Huazhi Hu, CEO and founder of Chinese developer EHang, mentioned on their Q2 earnings call last week that the company will roll out “new products, including the one with a flight range of over 100 kilometers, opening up more market opportunities.”
Seeing as EHang’s two-seat ‘216’ has a range of about 21 miles or 34 km, it is almost a certainty that this “new product” Hu mentions cannot achieve the stated range if it is a pure wing-less multicopter.
Speaking with Volocopter’s chief commercial officer Christian Bauer, the German startup is still very much focused on rolling out its multicopter VoloCity. The company sees enormous applications for inner-city transportation, given how much of most metropolitan areas fit within its range of 21 mi / 35 km range.
Bauer was tight-lipped on what’s next: “We will improve further in the future. We start with a two-seater with a pilot in the beginning, later with autonomous functions when they are certified, and we will develop our product portfolio further, that’s clear.”
It’s also worth noting that most successful long-range applications of drones, such as for linear inspection or delivery at great distance, have employed transition or fixed-wing aircraft.

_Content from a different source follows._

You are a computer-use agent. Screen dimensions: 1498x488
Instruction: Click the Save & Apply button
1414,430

Multicopter drones will continue to be preferring for applications less about mobility over distance, such as inspections or photography.

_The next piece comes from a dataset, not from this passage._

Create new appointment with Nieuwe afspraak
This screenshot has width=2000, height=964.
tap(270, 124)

This does not mean that Volocopter and EHang, as examples, are fundamentally misguided companies. If they companies are able to beat the competition to market, leverage their prototypes and test-flight data, and establish key relationships with cities, regulators and consumers alike, they may be well-positioned players in the future eVTOL market — as long as they shift to a lift-plus-cruise or vectored-thrust in future design iterations.
It is almost certain that a simple concept with few moving parts, like Volocopter’s designs, will beat more complex air taxi concepts not only to certification, but more importantly to affordable production at scale.
There will likely be a window where these multicopters are the definition of air taxis. As a reminder, Volocopter is still the only eVTOL developer in Europe with a design organization approval (DOA) from EASA. Vertical Aerospace, which unveiled a vectored thrust design last week, is working to secure theirs.
But that window will close. In comparison to helicopters, everything design around distributed electric propulsion looks efficient, but once more efficient electric aircraft are perfected, the only potential advantage of a multicopter is lower cost of manufacturing — and that would have to outweigh the inefficiencies associated with use.